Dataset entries
──────

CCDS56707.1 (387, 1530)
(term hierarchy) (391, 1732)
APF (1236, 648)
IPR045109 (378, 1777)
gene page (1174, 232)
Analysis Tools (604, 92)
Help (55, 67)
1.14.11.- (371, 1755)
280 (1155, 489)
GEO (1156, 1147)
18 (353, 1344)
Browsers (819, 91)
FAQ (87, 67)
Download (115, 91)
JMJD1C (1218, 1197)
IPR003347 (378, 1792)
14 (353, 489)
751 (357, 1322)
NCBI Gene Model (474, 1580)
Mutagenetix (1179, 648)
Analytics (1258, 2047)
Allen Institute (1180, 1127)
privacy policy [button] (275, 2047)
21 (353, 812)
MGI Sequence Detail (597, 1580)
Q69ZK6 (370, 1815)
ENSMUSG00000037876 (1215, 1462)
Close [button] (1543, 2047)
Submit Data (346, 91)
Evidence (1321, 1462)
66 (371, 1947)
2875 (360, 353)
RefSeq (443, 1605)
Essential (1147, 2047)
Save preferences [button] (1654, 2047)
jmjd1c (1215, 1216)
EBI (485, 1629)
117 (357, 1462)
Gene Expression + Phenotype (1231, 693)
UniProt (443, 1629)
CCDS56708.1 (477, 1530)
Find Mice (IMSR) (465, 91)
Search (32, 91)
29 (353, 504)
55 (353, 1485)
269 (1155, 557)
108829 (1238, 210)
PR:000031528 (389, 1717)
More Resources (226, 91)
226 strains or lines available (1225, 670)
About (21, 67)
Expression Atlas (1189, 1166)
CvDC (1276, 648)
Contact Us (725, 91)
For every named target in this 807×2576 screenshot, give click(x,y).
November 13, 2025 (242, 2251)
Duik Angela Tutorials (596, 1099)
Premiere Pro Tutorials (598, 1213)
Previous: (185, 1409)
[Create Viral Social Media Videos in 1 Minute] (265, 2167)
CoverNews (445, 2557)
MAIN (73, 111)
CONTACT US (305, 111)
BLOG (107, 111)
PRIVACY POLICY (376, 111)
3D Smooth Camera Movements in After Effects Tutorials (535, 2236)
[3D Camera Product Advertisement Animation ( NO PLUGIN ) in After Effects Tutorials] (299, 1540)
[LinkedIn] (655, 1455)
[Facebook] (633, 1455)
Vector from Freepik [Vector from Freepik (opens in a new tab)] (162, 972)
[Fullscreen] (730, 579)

──────

▶ [Your objective]
Print exactly, and only, the lines running from the one that contains "Search (32, 91)" to the last line of the records above.

▶ [Answer for this exercise]
Search (32, 91)
29 (353, 504)
55 (353, 1485)
269 (1155, 557)
108829 (1238, 210)
PR:000031528 (389, 1717)
More Resources (226, 91)
226 strains or lines available (1225, 670)
About (21, 67)
Expression Atlas (1189, 1166)
CvDC (1276, 648)
Contact Us (725, 91)
For every named target in this 807×2576 screenshot, give click(x,y).
November 13, 2025 (242, 2251)
Duik Angela Tutorials (596, 1099)
Premiere Pro Tutorials (598, 1213)
Previous: (185, 1409)
[Create Viral Social Media Videos in 1 Minute] (265, 2167)
CoverNews (445, 2557)
MAIN (73, 111)
CONTACT US (305, 111)
BLOG (107, 111)
PRIVACY POLICY (376, 111)
3D Smooth Camera Movements in After Effects Tutorials (535, 2236)
[3D Camera Product Advertisement Animation ( NO PLUGIN ) in After Effects Tutorials] (299, 1540)
[LinkedIn] (655, 1455)
[Facebook] (633, 1455)
Vector from Freepik [Vector from Freepik (opens in a new tab)] (162, 972)
[Fullscreen] (730, 579)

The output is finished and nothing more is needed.